== Task item ==
Using the records below, write out again exactly the lines that begin at the line containing "The image size is (983, 647)." and end at the line containing "How do I perform: Open", and no other lines.

== Provided material ==
○ ○ ○

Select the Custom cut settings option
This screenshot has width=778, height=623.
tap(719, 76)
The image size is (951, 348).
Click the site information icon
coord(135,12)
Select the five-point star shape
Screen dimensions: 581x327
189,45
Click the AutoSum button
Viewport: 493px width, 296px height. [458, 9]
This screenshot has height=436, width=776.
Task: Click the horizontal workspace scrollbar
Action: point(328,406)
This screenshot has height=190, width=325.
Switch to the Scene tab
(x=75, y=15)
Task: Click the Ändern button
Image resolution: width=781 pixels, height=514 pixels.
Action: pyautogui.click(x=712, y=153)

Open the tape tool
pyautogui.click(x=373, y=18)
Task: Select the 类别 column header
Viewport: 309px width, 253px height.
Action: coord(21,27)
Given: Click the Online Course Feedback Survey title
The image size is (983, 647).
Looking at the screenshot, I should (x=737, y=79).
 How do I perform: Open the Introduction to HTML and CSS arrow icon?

○ ○ ○

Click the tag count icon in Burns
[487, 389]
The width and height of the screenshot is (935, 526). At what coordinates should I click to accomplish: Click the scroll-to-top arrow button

○ ○ ○

== Written reply ==
The image size is (983, 647).
Looking at the screenshot, I should (x=737, y=79).
 How do I perform: Open the Introduction to HTML and CSS arrow icon?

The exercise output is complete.